Senin, 05 November 2018

Kulit Rusak? Produk Bayi Tidak Menjamin


Sumber: akurat.co
Permasalahan terhadap kulit, terutama wajah, sangat umum terjadi pada banyak orang. Penyebabnya juga sangat banyak, salah satunya akibat produk skincare.

Entah beruntusan, tumbuh jerawat terlalu banyak , kemerahan, pengelupasan kulit, dan sebagainya. Jika sudah terjadi seperti ini, tak sedikit yang beralih pada produk bayi.

Apakah cara penanganan ini sudah tepat?

"Kita tahu bersama bahwa produk bayi itu mild. Sehingga ketika mereka memiliki kelainan kulit apapun atau sedang bermasalah, menggunakan produk bayi, salah satunya sabun. Sayangnya, ini tidak tepat," kata Dr. Srie Prihianti, Sp.KK, PhD, FINSDV, FAADV, yang AkuratHealth temui di JW Marriott, Jakarta, Senin, (5/11).

Dokter yang aktif sebagai Ketua Kelompok Studi Dermatologi Anak Indonesia (KSDAI) itu juga mengatakan, sabun bayi yang pembersihnya sangat lembut tersebut dibuat sesuai kebutuhan kulit bayi.
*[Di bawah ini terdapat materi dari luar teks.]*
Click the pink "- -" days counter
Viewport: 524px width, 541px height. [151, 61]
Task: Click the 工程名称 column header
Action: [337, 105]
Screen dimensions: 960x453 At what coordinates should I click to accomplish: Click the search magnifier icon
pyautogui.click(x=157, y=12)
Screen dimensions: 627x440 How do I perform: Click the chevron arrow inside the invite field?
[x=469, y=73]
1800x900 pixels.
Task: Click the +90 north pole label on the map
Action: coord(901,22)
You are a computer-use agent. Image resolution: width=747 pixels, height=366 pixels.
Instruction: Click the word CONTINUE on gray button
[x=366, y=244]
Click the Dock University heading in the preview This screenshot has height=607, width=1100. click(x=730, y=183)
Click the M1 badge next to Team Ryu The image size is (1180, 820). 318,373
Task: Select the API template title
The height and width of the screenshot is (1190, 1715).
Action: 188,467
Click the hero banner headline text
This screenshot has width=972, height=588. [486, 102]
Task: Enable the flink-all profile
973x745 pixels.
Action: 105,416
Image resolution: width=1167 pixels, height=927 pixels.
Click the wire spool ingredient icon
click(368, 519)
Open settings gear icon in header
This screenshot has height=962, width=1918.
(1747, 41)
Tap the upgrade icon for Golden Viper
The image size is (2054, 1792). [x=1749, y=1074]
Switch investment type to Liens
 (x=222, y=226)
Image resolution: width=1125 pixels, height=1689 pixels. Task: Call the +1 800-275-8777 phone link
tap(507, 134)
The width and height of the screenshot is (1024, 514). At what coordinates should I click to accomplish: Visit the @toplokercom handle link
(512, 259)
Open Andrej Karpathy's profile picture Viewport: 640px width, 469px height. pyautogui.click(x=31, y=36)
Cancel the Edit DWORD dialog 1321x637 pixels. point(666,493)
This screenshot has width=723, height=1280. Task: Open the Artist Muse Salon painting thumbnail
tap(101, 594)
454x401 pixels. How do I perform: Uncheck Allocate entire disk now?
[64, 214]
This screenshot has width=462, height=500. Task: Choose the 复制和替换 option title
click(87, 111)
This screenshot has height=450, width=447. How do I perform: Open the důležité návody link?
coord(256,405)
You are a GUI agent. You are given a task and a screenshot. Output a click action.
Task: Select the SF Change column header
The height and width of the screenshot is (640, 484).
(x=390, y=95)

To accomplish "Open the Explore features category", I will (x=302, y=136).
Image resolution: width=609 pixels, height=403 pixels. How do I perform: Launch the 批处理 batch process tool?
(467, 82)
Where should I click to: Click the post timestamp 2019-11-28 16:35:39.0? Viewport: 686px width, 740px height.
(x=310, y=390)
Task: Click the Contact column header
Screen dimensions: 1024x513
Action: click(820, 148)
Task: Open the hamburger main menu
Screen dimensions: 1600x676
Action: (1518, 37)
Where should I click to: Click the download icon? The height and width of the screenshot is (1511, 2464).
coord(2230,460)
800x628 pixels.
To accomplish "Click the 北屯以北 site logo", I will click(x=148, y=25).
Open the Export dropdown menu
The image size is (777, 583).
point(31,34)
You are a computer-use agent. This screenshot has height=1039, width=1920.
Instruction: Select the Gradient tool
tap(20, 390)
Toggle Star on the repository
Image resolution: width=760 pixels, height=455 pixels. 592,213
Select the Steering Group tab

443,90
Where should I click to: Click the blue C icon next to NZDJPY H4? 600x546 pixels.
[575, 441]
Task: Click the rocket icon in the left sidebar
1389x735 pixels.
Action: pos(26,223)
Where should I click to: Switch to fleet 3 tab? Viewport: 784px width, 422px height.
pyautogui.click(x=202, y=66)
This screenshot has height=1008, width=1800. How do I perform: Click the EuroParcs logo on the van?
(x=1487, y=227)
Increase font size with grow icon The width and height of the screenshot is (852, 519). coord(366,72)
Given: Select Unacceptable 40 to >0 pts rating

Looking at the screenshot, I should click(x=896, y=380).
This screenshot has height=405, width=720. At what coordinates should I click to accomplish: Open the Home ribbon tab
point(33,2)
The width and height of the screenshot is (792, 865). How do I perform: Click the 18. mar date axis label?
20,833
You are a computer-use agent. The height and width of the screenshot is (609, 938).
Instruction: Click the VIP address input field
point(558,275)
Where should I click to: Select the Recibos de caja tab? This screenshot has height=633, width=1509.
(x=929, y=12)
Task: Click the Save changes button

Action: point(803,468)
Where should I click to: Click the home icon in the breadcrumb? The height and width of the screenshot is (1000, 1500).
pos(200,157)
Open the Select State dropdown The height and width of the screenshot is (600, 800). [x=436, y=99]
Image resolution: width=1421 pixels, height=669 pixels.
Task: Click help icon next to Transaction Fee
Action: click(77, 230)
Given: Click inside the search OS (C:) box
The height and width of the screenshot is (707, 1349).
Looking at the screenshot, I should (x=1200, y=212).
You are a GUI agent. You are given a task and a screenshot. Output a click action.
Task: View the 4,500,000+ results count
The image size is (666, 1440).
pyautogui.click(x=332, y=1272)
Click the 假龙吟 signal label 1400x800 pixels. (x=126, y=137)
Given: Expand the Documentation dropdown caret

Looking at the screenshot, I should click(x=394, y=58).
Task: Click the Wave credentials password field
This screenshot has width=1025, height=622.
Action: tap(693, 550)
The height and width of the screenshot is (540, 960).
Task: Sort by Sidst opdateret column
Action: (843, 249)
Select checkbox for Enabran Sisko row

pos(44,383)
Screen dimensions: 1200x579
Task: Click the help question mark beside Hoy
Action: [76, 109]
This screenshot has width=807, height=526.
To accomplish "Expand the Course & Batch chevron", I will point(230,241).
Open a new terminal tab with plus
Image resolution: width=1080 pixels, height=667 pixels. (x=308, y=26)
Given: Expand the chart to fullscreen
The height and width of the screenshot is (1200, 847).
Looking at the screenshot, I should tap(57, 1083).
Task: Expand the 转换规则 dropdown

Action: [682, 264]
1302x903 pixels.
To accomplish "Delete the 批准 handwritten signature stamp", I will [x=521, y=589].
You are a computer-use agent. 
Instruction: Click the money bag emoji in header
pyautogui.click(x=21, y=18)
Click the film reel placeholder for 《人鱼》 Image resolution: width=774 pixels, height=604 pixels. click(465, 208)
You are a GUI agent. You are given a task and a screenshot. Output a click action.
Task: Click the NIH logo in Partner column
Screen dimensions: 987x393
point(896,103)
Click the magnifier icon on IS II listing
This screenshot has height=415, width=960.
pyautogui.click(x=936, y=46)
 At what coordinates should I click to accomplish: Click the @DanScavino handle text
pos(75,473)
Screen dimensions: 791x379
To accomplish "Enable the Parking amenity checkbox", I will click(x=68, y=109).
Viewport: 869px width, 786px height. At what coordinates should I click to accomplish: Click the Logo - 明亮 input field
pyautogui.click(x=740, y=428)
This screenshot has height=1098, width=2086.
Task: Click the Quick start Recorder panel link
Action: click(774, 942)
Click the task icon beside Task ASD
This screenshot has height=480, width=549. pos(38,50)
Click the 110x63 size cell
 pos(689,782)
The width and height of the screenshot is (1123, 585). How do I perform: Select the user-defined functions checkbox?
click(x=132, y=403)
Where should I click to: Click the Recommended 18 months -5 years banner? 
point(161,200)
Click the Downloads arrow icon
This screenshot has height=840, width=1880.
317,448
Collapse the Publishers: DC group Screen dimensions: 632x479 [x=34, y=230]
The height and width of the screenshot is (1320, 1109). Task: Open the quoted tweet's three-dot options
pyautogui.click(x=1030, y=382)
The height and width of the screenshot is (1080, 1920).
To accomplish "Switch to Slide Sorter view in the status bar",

Sehingga, jika digunakan untuk kulit orang dewasa yang produksi kelenjar minyaknya sudah lebih banyak, aktifitas sudah padat, daya pembersih dari sabun bayi itu tidak akan maksimal dan tidak akan bekerja dengan baik.

"Jangankan bayi ke dewasa, perawatan bayi dan anak-anak yang sudah lebih besar aja berbeda. Anak sudah sekolah, kena kotoran, polusi, jadi dia butuh produk yang lebih bisa membersihkan dirinya," tambahnya.

Jadi tujuannya untuk membersihkan kulit, dan untuk memperbaiki keadaan kulit dengan menggunakan produk bayi, khususnya sabun, tidak akan bisa terpenuhi ya guys!.

Saran dari dokter Srie, kalau ada masalah dengan kulitmu, jangan lah pakai sabun yang mengandung antiseptik.

Sabun antiseptik dapat mengangkat struktur lipid. Kalau bagian ini terangkat, malah bisa menjadi masalah baru. Sabun dengan antiseptik hanya digunakan dalam kondisi tertentu, misalnya ada infeksi.